(Stored items)
• • • •
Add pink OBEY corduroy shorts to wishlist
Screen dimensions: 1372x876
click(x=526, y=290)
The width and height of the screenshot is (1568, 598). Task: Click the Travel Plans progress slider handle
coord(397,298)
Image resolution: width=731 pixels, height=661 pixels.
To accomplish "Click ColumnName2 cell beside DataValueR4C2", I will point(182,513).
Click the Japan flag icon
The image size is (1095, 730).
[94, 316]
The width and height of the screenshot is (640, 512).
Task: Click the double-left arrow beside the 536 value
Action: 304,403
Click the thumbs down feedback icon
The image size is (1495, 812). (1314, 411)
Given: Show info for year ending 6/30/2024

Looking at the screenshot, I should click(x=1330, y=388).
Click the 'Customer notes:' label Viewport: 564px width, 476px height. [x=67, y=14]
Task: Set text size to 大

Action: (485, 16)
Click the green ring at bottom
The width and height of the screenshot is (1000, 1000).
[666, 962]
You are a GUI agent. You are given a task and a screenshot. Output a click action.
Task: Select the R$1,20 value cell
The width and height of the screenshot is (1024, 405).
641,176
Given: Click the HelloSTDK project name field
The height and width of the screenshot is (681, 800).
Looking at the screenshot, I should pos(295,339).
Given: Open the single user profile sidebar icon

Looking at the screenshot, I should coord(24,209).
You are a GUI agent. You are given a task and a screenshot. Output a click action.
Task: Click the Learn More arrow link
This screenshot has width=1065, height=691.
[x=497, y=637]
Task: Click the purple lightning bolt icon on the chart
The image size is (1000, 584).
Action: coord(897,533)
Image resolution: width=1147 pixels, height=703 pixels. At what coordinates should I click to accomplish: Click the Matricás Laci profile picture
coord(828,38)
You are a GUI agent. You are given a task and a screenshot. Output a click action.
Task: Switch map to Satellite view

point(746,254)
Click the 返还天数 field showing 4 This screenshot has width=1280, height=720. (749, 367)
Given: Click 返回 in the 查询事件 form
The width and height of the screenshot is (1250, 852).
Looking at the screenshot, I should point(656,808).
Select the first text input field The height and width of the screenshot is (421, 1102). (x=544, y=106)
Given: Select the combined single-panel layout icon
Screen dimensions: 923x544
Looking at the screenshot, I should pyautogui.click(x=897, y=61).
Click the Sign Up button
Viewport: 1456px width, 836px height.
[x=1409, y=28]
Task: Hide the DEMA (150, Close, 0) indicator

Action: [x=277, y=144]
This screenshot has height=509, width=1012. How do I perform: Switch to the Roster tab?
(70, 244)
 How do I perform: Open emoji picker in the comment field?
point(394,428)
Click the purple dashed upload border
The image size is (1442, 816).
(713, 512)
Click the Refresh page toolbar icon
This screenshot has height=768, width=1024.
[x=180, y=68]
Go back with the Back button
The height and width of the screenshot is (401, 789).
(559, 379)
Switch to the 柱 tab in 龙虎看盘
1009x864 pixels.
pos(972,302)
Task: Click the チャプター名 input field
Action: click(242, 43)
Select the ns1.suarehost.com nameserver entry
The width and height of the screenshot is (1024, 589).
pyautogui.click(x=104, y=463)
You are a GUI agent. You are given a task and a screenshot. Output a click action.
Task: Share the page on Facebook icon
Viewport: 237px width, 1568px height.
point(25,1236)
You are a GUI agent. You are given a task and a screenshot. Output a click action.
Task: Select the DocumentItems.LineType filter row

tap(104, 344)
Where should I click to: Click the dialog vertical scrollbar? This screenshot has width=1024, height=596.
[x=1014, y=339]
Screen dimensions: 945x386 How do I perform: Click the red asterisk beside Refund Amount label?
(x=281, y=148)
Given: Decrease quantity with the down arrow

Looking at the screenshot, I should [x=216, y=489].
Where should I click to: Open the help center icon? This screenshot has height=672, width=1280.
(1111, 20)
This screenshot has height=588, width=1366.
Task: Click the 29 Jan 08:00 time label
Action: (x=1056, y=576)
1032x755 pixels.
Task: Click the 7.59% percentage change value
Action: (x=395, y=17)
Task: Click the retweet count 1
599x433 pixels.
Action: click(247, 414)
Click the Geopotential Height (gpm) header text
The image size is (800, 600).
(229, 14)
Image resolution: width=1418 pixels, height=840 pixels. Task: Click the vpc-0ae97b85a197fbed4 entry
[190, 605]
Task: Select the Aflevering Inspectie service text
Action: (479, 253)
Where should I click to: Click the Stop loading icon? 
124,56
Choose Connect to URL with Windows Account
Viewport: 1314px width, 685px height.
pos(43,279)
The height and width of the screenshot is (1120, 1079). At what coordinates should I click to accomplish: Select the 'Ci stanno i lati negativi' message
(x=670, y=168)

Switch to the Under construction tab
• • • •
#### WORK ITEM
Within the entries, find all lines that contain "button" and copy each one.

#### EXERCISE RESULT
Click the Sign Up button
Go back with the Back button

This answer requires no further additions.